Jouer, c’est bien gentil, mais de temps en temps il faut aussi savoir se cultiver, un petit peu. Kamen Rider, le saviez-vous, est une série d’action japonaise du début des années 70 qui a largement contribué à définir le genre du Super Sentai. Si votre cerveau de petit enfant coupé au bol a été meurtri par les X-OR, Bioman ou autres Power Rangers, vous voyez de quoi il s’agit.
Bien qu’elle ait connu des foultitudes de spin-offs plus ou moins intéressants, c’est la série originale que Bandai a choisi d’adapter sur Super Famicom, 20 bonnes années après sa première diffusion. Déjà à l’époque, le jeu était donc un hommage à une référence vintage – et franchement, je crois qu’on ne peut que valider cette décision.


Takeshi Hongo et Hayato Ichimonji - des humains reconstruits, que dis-je? Des cyborgs!
Pour que vous voyiez un peu comment c'est bien, sachez que les héros de Kamen Rider (Takeshi Hongo et Hayato Ichimonji, respectivement Ichigo et Nigo, ou "numéros 1 et 2") sont des "humains reconstruits" qui se sont retournés contre leur créateur, l’organisation crypto-nazie SHOCKER et ses hordes d’hommes de mains en collants noirs et masque de luchador. Leurs aventures riches en effets spéciaux artisanaux, sauts sur trampoline, terrains vagues insolites et séquences de transformation épileptogènes, se concluent généralement par la mise à mort rituelle d'un ou plusieurs monstres en caoutchouc qui font boum. 

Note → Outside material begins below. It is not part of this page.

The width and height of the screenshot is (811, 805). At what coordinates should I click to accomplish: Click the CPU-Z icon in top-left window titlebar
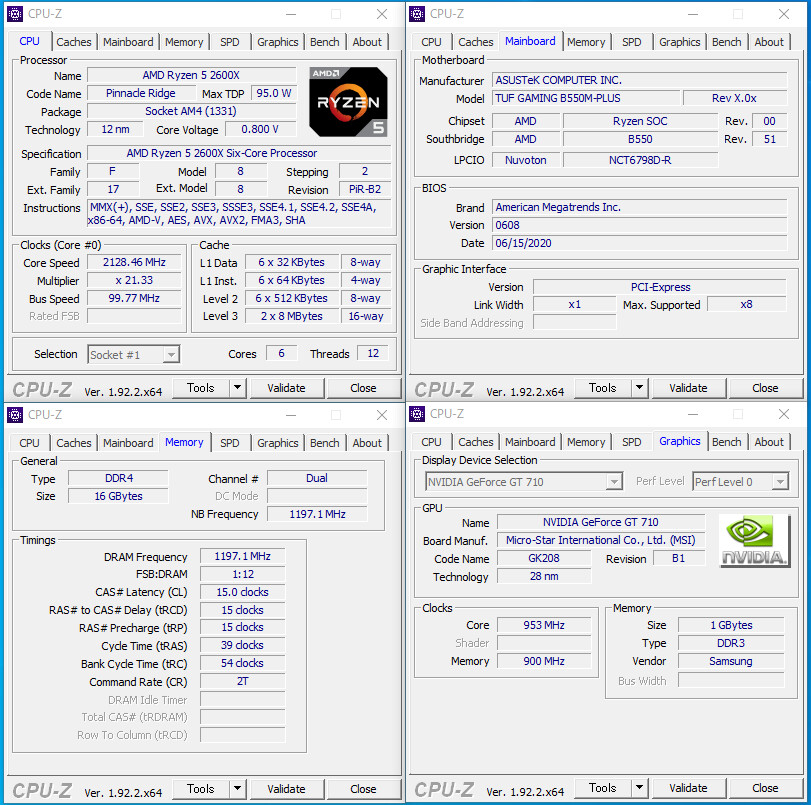(14, 14)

Le jeu offre lui aussi un karaoké du générique original

Le jeu traduit cette action palpitante sous la forme d’un beat them up à la Final Fight s’étalant sur 6 niveaux, que l’on peut affronter, seul ou à deux, en chemisette ouverte et pantalons pattes d’éléphant. Fidèlement à la série, les sbires masqués communiquent par couinements et disparaissent dans de la mousse de bain, on active sa ceinture typhon pour revêtir son costume de sauterelle, et on provoque l’explosion des affreux au moyen d’un "laïda kikk!" bien senti avant de faire face au redoutable Grand Maître Encapuchonné Polymorphe de SHOCKER. Les personnages sont là ; les décors sont là ; les musiques sont là ; les poses, petits détails et animations sont là... Et tout est très réussi !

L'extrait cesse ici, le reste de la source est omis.